Would make a nice wallpaper I think, all those blobs of fuel floating around. Looked pretty cool.
 
The arguments about weight to orbit are moot. The only thing worth looking at is price.

If the payload is lighter, it still needs to get to orbit, but recovering the stage will eventually make flights cheaper.

If the payload is heavy, the stage simply won't be recovered.

F9 flights to GEO won't used recoverable stages, at least for now.



Yes, the solution is simple. I'll give example figures here.

If the minimum that the engine can be throttled down is 50%, then you don't throttle it to 50%, you throttle it to 60% and start breaking LATER than you would at 50%.

If you're slowing down too quickly, you reduce the thrust. If you're slowing down too little, you increase thrust.

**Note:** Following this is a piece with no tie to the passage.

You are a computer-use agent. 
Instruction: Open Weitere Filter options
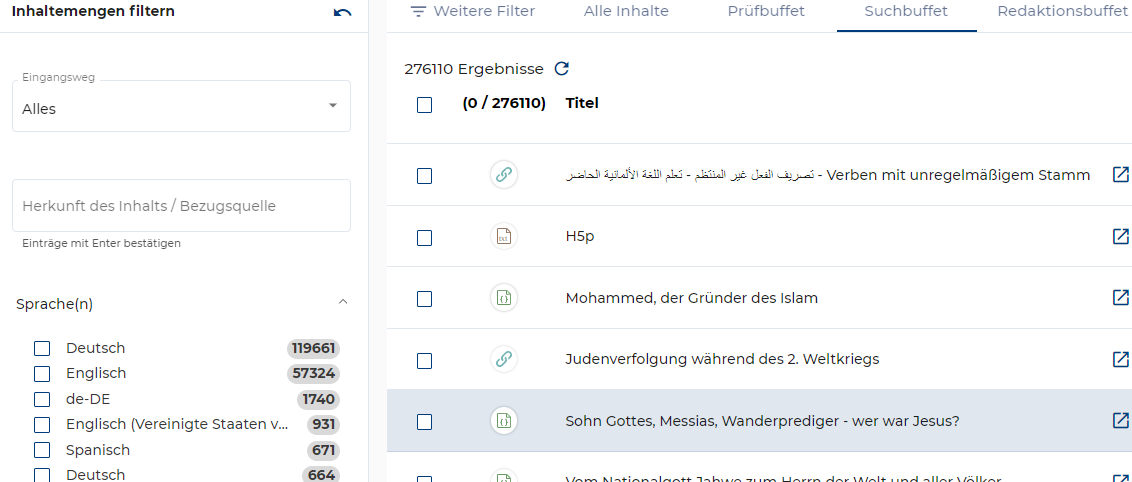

No need for any ascent performance loss or engine re-engineering. No need to hover either. Just wastes fuel. The only thing that matters is the velocity and orientation of the rocket at contact. If you get there by hovering down to it at 0.1 m/s or wildly slowing down from high speed, it makes no difference.
 
During the launch replay, I kept seeing a tank filled with some sort of liquid. Was that the fuel tank or was that some sort of experiment?
That was the inside of the second stage.

To be more specific; it was liquid oxygen from the upper tank in the second stage. You can tell because there is no pipeline intersecting the tank and liquid oxygen has a slight blue tint.
 
From Elon on Twitter: "Grid fins worked extremely well from hypersonic velocity to subsonic, but ran out of hydraulic fluid right before landing."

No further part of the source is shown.